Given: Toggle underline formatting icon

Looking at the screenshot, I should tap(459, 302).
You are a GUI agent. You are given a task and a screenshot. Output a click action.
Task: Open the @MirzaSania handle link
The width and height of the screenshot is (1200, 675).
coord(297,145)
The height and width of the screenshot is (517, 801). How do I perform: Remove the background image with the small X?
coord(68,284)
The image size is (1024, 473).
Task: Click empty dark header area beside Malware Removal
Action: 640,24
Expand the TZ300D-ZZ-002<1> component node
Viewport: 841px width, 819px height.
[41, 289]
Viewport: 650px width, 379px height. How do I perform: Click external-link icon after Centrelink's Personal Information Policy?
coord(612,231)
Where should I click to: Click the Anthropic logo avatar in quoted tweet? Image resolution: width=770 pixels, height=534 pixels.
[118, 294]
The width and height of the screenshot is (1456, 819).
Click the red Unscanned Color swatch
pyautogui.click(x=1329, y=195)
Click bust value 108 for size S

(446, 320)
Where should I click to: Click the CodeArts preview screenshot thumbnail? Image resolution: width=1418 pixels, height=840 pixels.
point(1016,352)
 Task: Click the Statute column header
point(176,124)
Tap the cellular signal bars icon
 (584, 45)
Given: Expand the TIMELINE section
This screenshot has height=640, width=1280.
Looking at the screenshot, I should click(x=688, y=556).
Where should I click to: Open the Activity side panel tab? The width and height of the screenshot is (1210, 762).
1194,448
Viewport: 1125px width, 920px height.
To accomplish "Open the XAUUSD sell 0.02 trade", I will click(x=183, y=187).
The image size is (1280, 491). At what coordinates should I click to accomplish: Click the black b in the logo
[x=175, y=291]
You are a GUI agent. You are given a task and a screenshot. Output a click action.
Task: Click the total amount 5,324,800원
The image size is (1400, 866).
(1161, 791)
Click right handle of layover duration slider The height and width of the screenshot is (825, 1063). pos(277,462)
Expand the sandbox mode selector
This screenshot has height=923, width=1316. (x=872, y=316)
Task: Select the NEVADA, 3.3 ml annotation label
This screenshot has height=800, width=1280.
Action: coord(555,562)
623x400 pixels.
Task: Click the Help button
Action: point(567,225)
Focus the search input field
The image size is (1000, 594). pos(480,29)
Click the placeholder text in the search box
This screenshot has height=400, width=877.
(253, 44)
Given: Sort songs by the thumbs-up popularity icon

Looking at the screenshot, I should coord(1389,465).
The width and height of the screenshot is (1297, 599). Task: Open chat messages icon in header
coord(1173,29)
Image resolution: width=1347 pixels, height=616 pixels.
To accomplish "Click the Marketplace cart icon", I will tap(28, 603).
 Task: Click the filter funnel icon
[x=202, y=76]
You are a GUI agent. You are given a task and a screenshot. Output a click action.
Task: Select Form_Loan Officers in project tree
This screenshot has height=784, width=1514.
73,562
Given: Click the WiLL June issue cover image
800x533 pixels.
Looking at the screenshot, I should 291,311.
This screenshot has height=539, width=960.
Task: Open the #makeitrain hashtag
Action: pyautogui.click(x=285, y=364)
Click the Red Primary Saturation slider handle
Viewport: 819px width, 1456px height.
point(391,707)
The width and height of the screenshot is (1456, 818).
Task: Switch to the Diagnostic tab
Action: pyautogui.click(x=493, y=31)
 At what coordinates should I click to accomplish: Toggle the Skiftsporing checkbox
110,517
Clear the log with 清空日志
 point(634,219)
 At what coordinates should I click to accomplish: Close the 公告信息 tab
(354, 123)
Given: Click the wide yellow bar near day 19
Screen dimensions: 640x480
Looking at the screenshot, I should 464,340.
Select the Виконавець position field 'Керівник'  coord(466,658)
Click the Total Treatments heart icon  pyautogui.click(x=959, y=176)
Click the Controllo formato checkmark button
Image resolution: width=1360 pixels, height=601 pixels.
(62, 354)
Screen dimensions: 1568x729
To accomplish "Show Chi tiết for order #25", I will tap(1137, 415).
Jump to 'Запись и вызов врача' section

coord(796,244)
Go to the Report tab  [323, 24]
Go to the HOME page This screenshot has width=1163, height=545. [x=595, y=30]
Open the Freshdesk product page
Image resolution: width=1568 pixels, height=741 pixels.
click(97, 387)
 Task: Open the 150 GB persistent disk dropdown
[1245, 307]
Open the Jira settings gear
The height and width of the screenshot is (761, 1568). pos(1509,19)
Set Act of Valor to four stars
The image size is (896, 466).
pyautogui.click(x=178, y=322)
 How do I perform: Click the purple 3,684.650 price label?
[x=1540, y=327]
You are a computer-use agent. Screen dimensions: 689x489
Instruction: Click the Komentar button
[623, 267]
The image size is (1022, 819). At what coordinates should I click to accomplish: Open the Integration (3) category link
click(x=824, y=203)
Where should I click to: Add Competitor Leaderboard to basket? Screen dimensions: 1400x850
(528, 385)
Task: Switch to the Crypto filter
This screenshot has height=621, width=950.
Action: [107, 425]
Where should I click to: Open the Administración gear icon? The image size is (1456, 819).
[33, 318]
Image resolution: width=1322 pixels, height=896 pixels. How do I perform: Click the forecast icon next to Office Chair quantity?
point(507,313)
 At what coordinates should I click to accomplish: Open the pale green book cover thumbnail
━━━━━━━━━━━━━━━━━━━━━━━━━━━━━━
Description of the task => Please copy out every line of the records unchanged, from the line containing "Given: Sort songs" down to the line containing "[x=202, y=76]", both included.

Response to this exercise =>
Given: Sort songs by the thumbs-up popularity icon

Looking at the screenshot, I should coord(1389,465).
The width and height of the screenshot is (1297, 599). Task: Open chat messages icon in header
coord(1173,29)
Image resolution: width=1347 pixels, height=616 pixels.
To accomplish "Click the Marketplace cart icon", I will tap(28, 603).
 Task: Click the filter funnel icon
[x=202, y=76]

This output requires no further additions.